In patients pre-treated with clopidogrel, the HORIZONS-AMI trial14 showed the superiority of pre-treatment with bivalirudin over unfractionated heparin combined with abciximab. In patients pre-treated with a loading dose of clopidogrel, the BRAVE-3 study15 did not show any advantage from the administration of abciximab on the amount of myocardial necrosis.

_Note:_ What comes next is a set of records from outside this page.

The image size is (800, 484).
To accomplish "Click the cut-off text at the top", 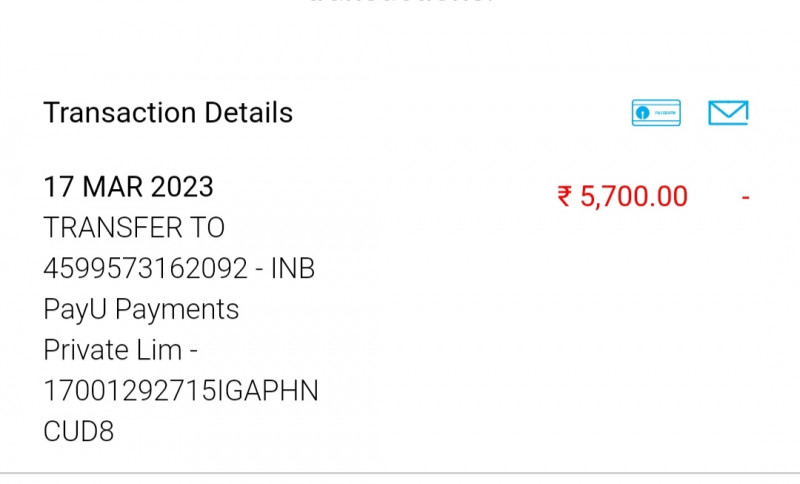I will 400,4.
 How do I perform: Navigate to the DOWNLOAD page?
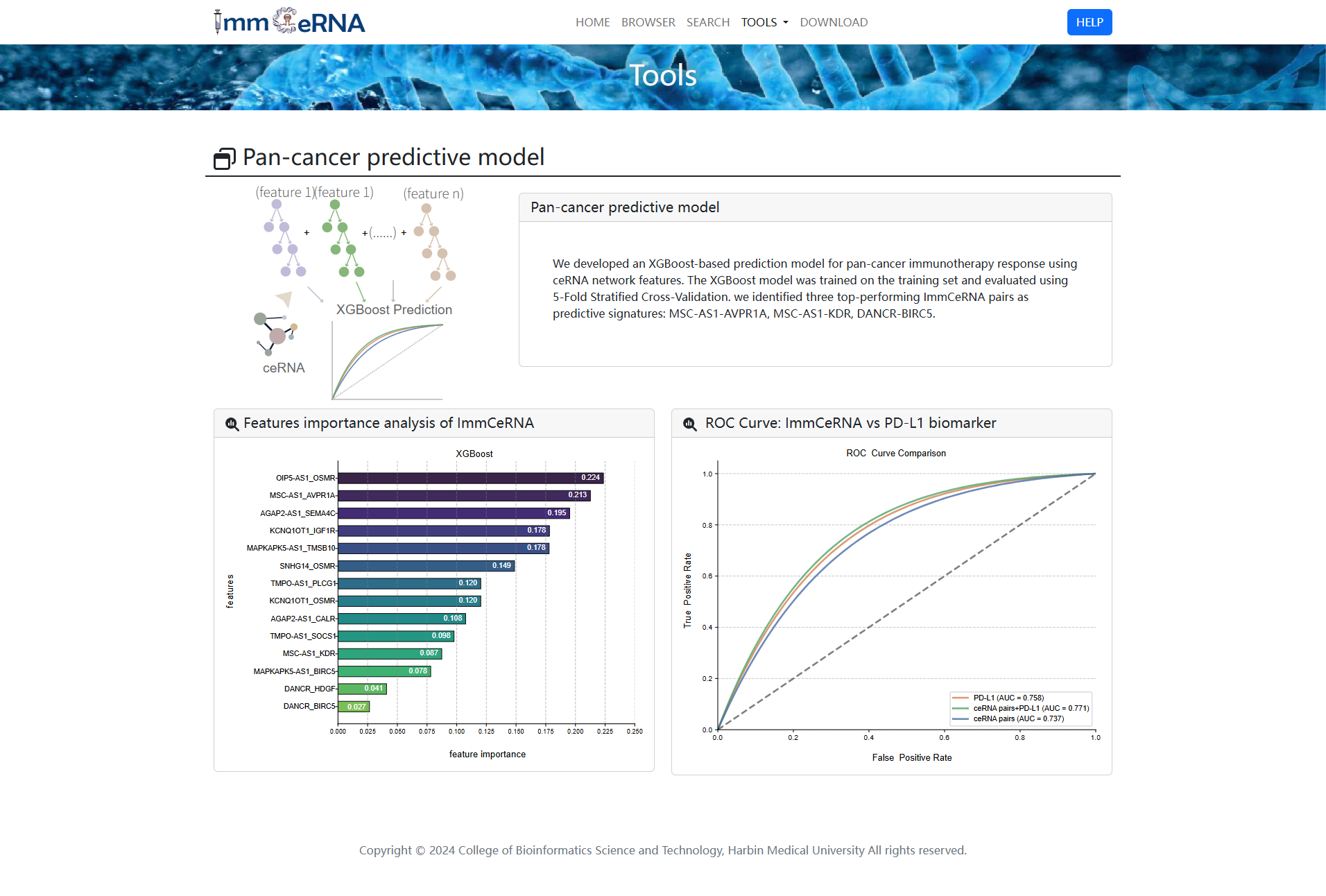pyautogui.click(x=834, y=22)
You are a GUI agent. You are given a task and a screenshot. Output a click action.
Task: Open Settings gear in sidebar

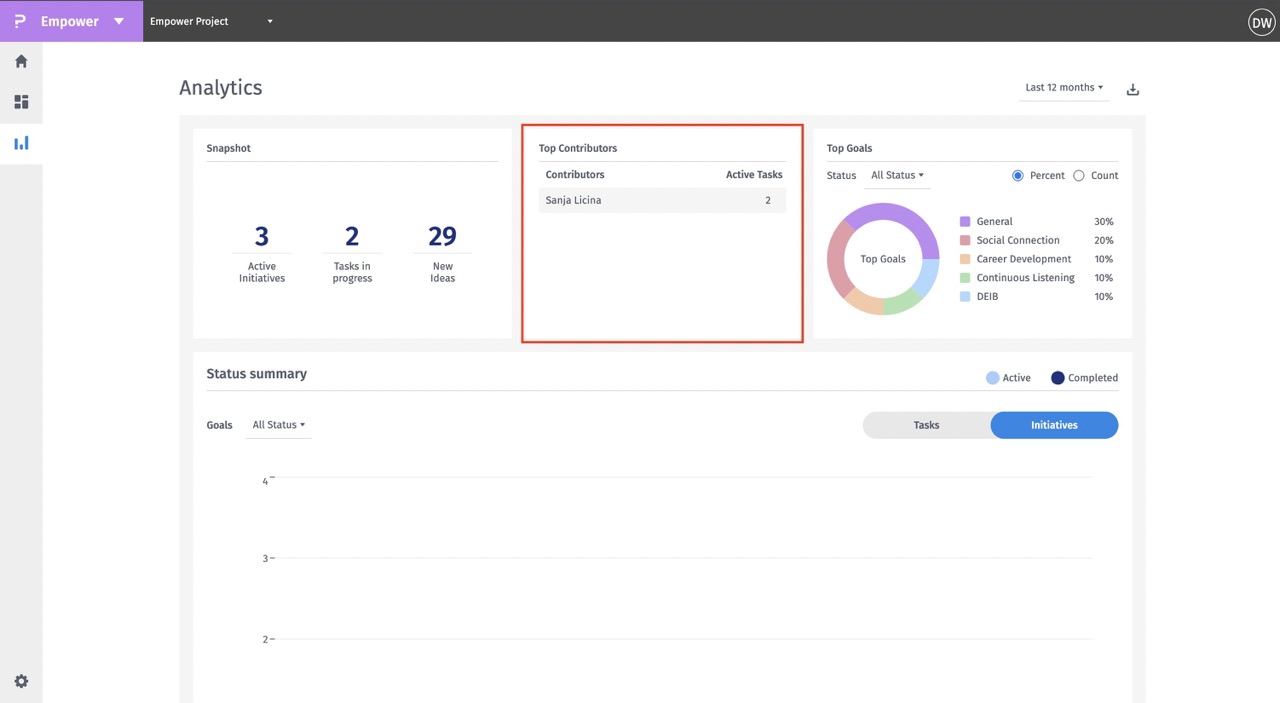21,681
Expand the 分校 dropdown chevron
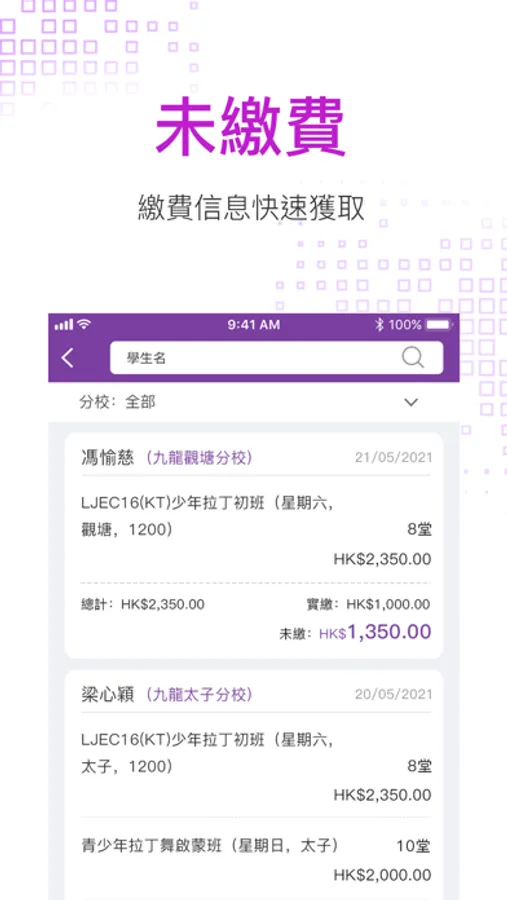 (411, 402)
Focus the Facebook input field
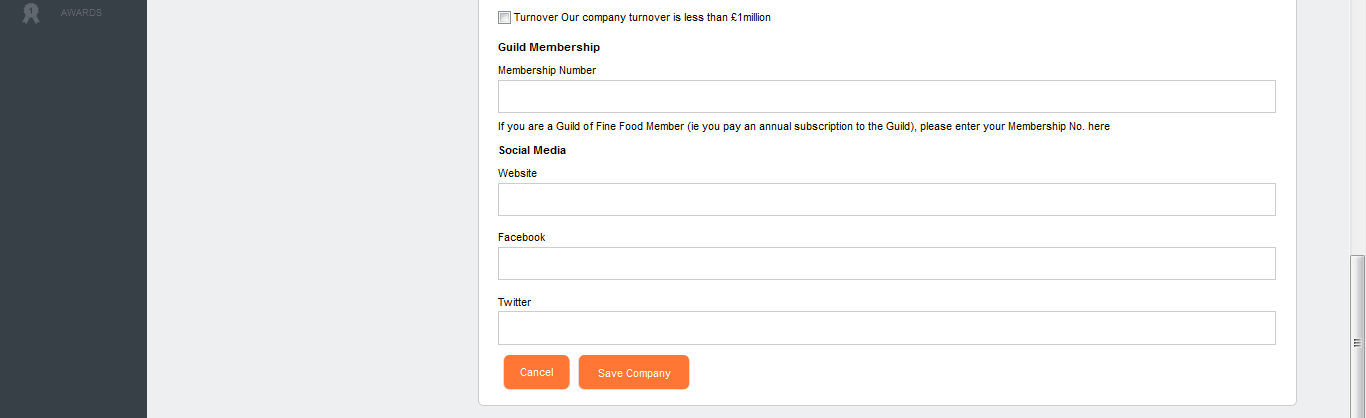Image resolution: width=1366 pixels, height=418 pixels. (886, 263)
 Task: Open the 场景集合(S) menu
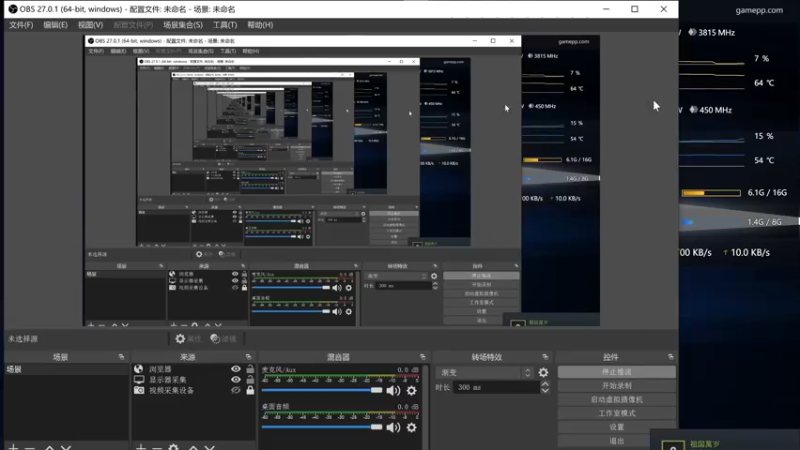[183, 25]
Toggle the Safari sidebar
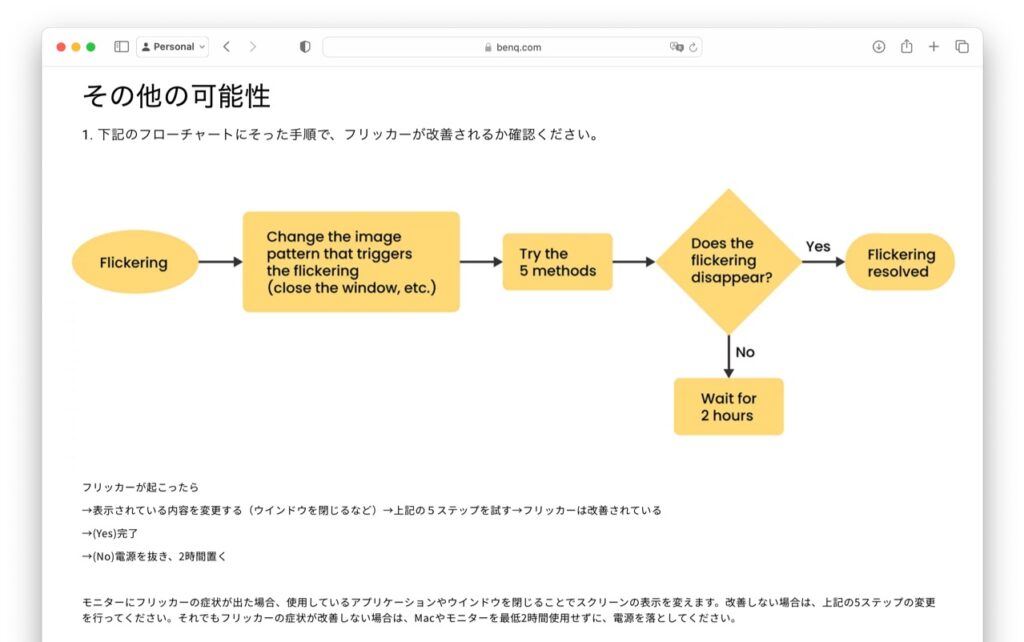This screenshot has width=1024, height=642. point(120,46)
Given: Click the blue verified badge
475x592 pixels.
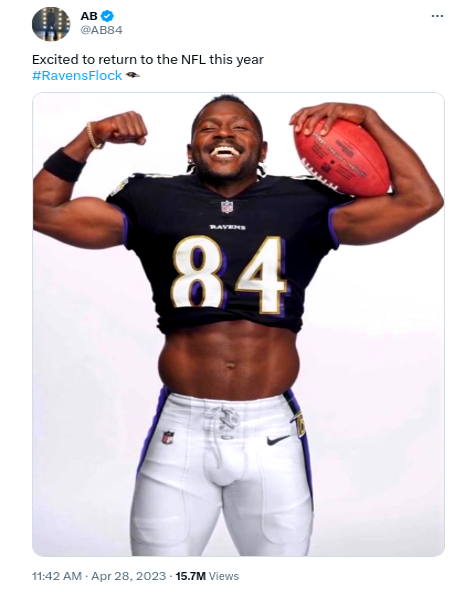Looking at the screenshot, I should tap(108, 16).
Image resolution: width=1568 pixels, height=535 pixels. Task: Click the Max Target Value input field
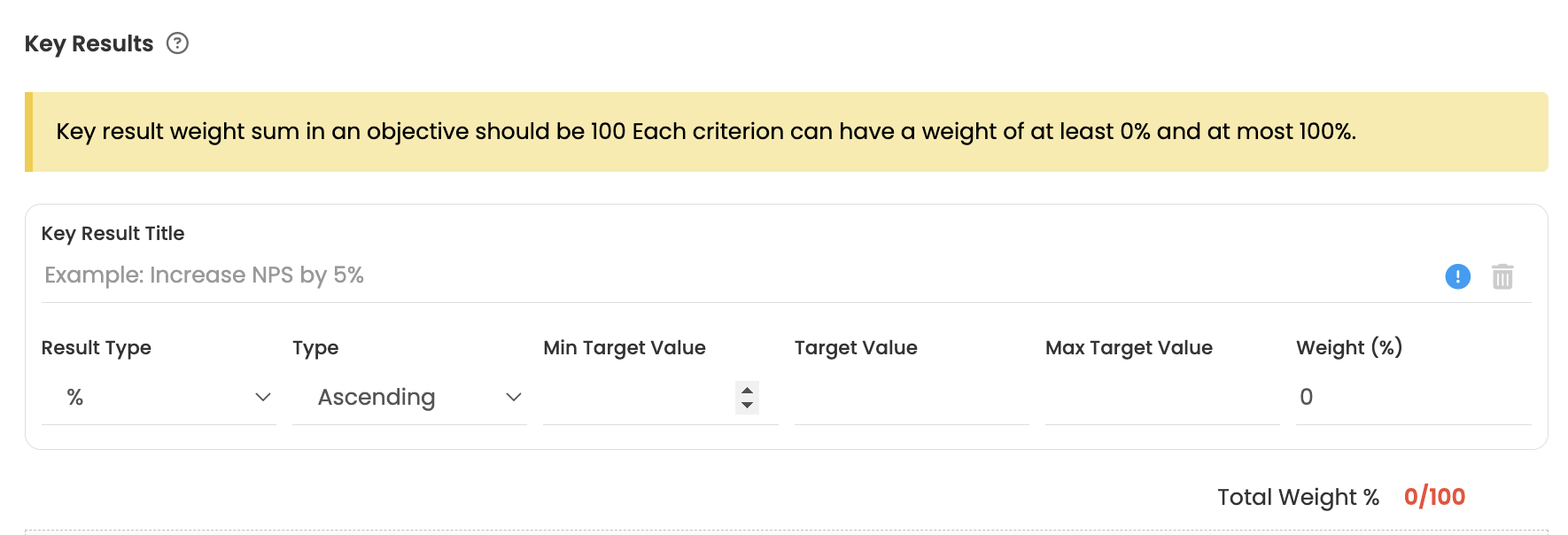coord(1161,398)
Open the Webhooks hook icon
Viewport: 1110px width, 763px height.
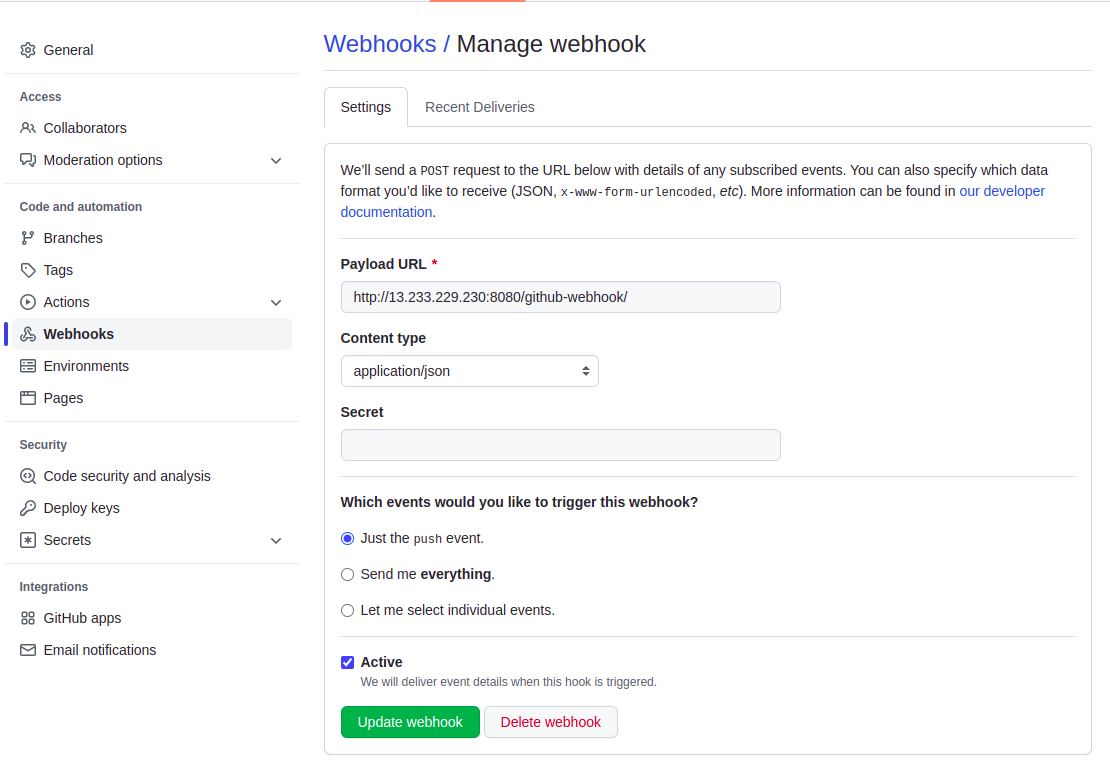[x=28, y=334]
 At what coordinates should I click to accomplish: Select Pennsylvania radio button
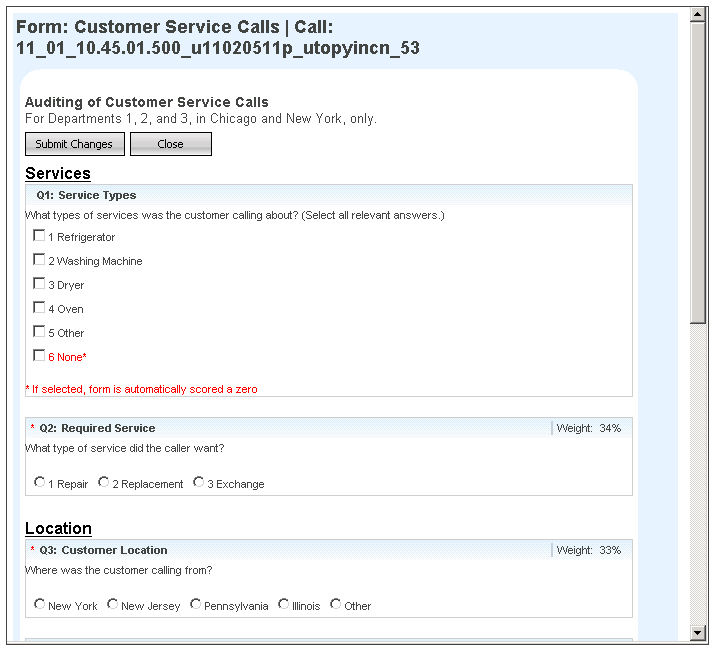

These data suggest that routine up-stream use of a GPI does not yield benefits in terms of outcome, whilst increasing the risk of bleeding,16 and is therefore generally not indicated. It may be considered in patients with a high thrombotic risk and low haemorrhagic risk, for whom PCI is delayed due to longer transfer time.12,17
Anticoagulants
Although there are no specific data on the up-stream administration of unfractioned heparin (UFH) in patients with STE ACS scheduled for primary PCI, its use would appear to be reasonable.2
Enoxaparin is a potential option; however, in the ATOLL study18 it doesn’t demonstrate to be superior to UFH in reducing ischaemic and haemorrhagic events.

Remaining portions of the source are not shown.